> [Task prompt]:
The whole listing below must be printed again exactly, images excluded.

> [Data for review]:
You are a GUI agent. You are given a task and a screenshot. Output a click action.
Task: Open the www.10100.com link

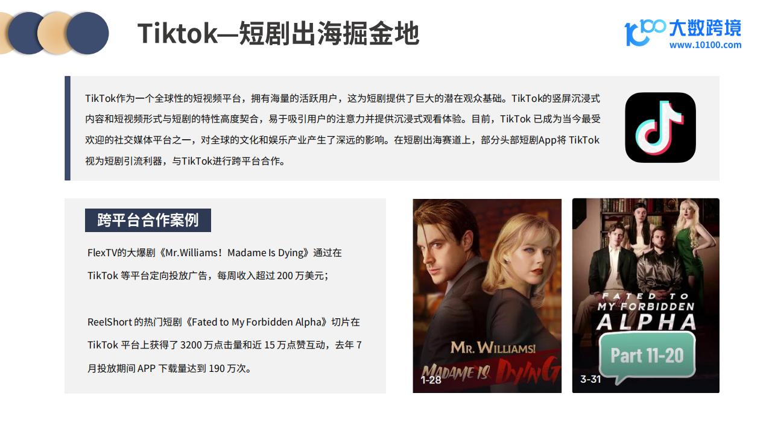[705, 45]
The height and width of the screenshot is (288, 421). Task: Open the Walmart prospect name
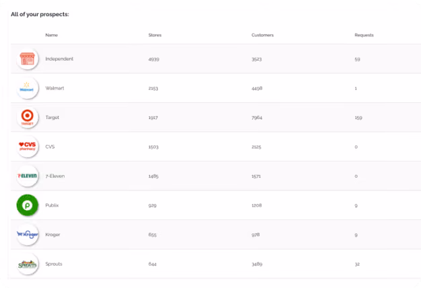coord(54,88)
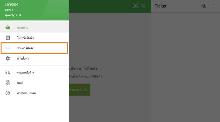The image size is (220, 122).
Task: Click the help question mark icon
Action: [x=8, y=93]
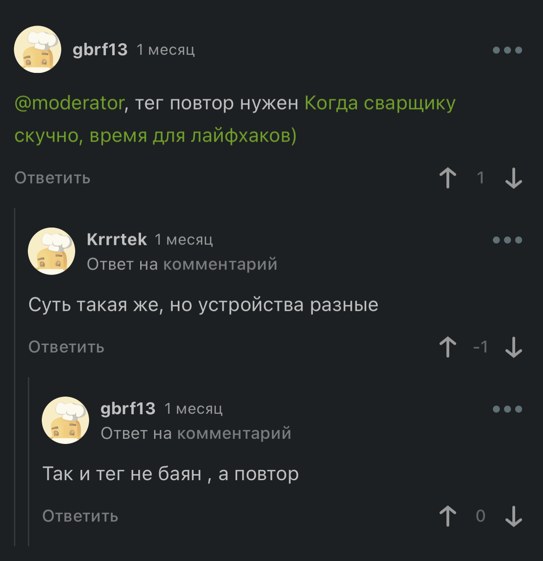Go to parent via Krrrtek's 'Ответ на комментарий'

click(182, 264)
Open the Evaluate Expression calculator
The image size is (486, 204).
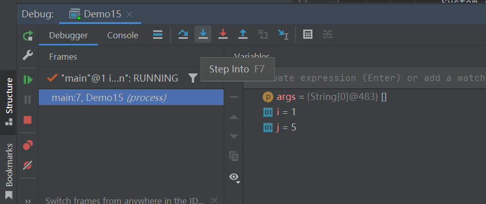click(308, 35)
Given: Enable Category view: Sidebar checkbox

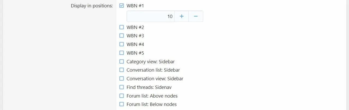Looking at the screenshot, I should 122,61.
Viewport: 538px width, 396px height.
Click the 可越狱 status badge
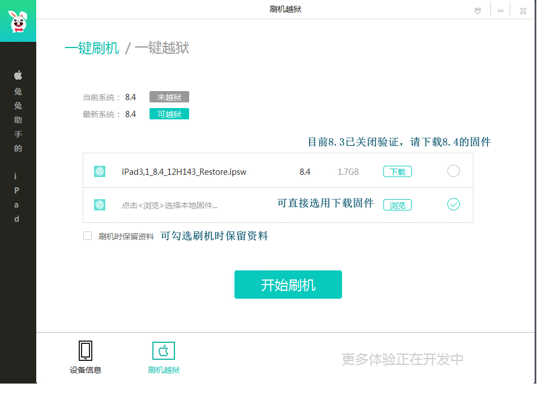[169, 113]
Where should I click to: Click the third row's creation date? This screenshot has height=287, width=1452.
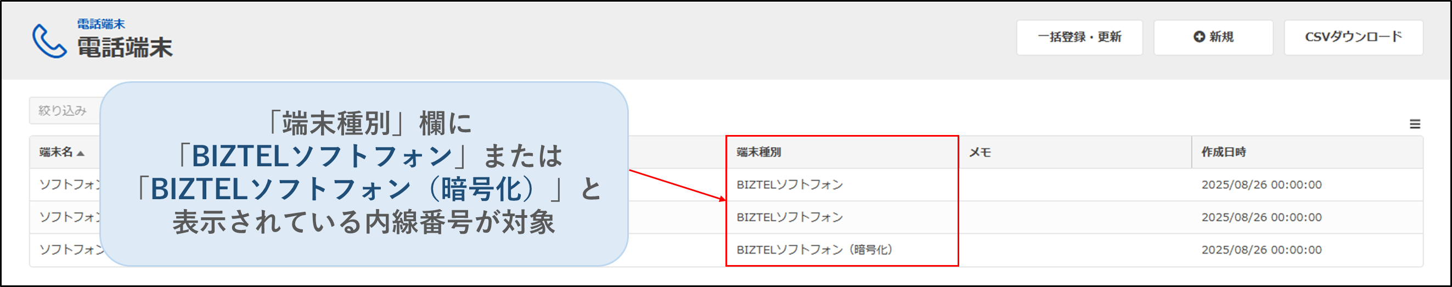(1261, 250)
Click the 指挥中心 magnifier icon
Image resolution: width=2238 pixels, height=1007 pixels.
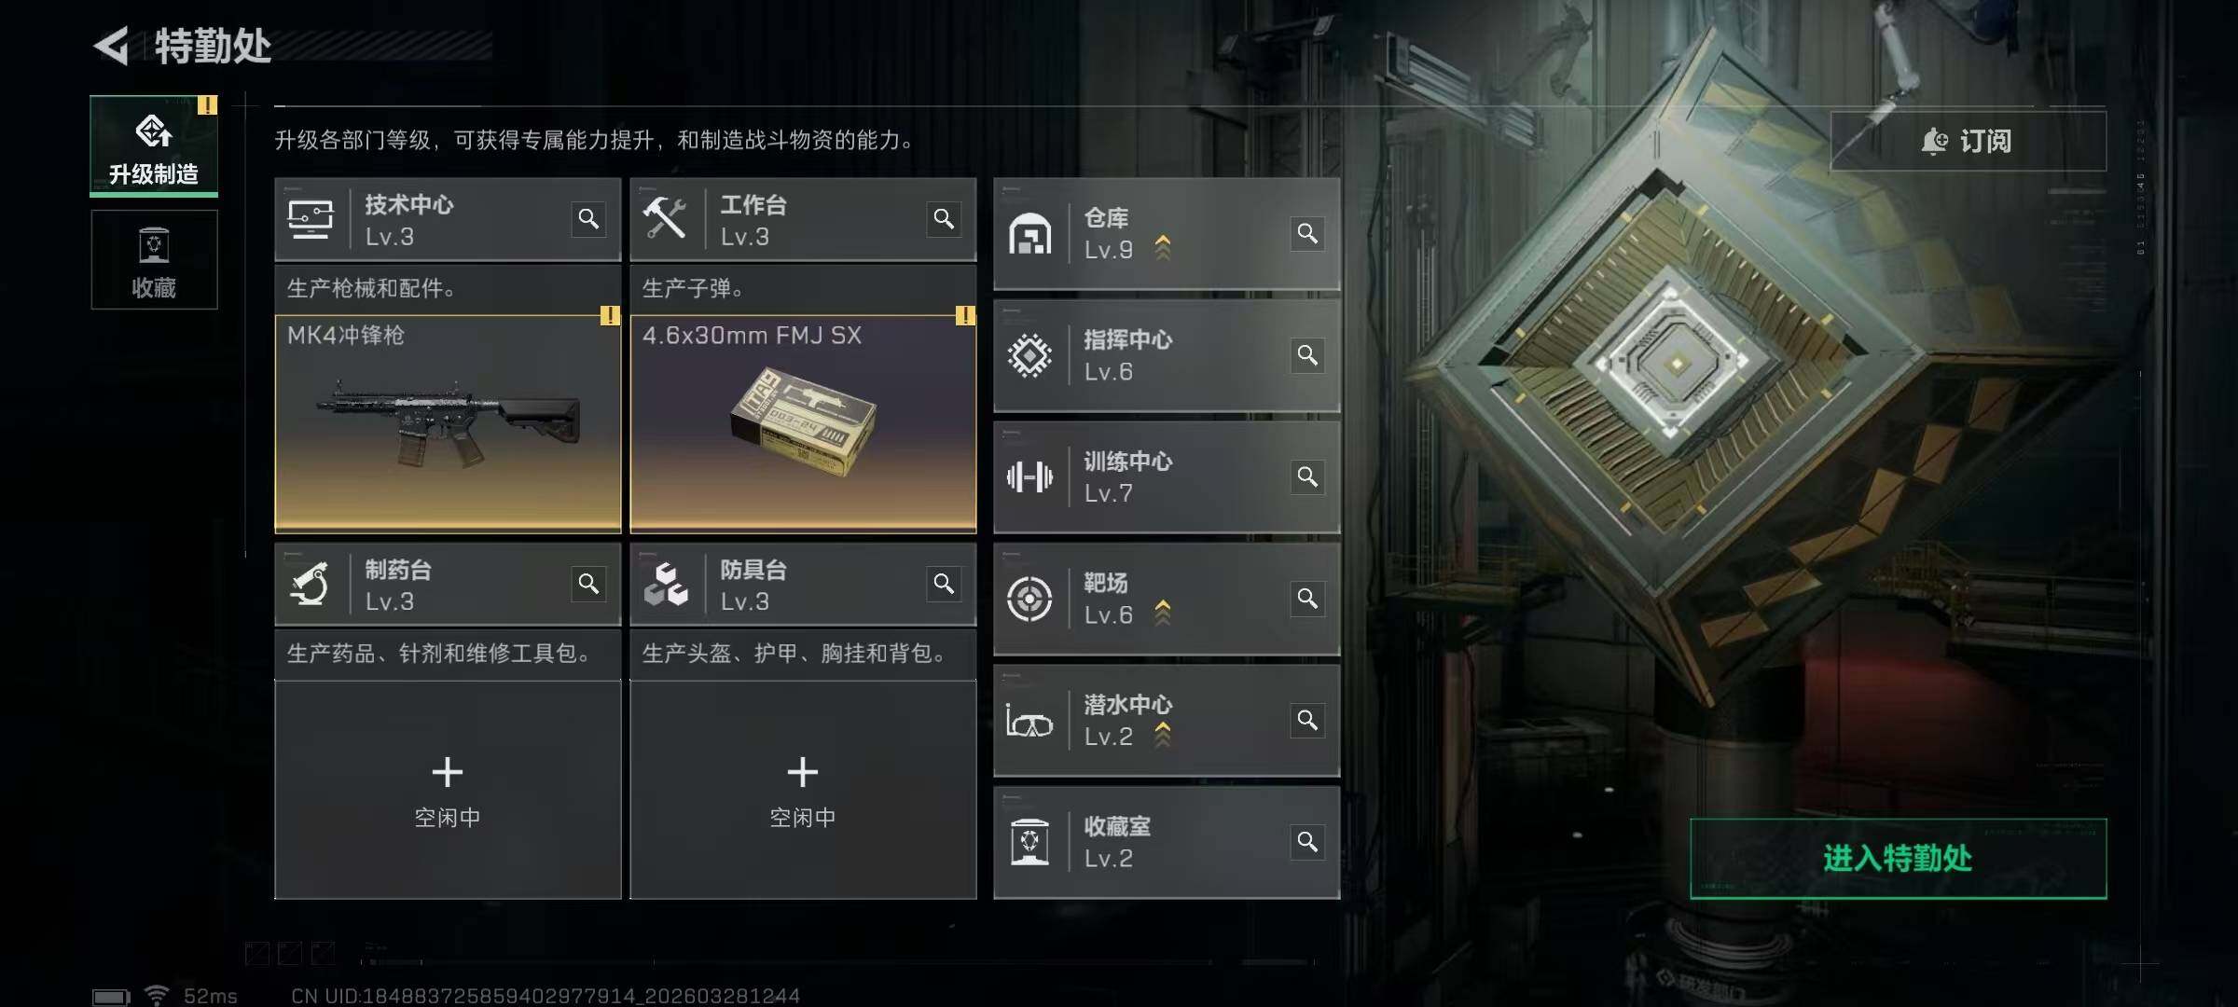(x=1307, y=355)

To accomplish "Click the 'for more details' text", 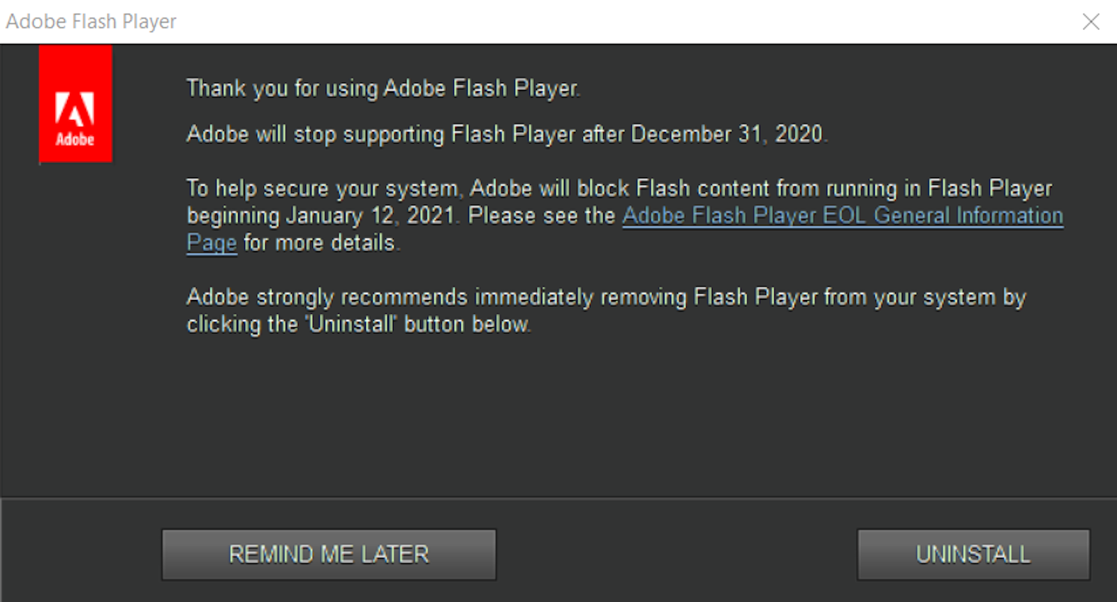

> [Your response]:
You are a GUI agent. You are given a task and a screenshot. Output a click action.
Task: Open the www.10100.com link

[705, 45]
The height and width of the screenshot is (288, 421). Task: Open the Walmart prospect name
coord(54,88)
The image size is (220, 122).
Task: Click the help question mark icon
Action: [x=8, y=93]
Go to parent via Krrrtek's 'Ответ на комментарий'

click(182, 264)
Open the Evaluate Expression calculator
The image size is (486, 204).
click(308, 35)
Given: Enable Category view: Sidebar checkbox

Looking at the screenshot, I should 122,61.
Viewport: 538px width, 396px height.
Click the 可越狱 status badge
[169, 113]
Where should I click to: Click the third row's creation date? This screenshot has height=287, width=1452.
(1261, 250)
Click the 指挥中心 magnifier icon
Image resolution: width=2238 pixels, height=1007 pixels.
(x=1307, y=355)

To accomplish "Click the 'for more details' text", 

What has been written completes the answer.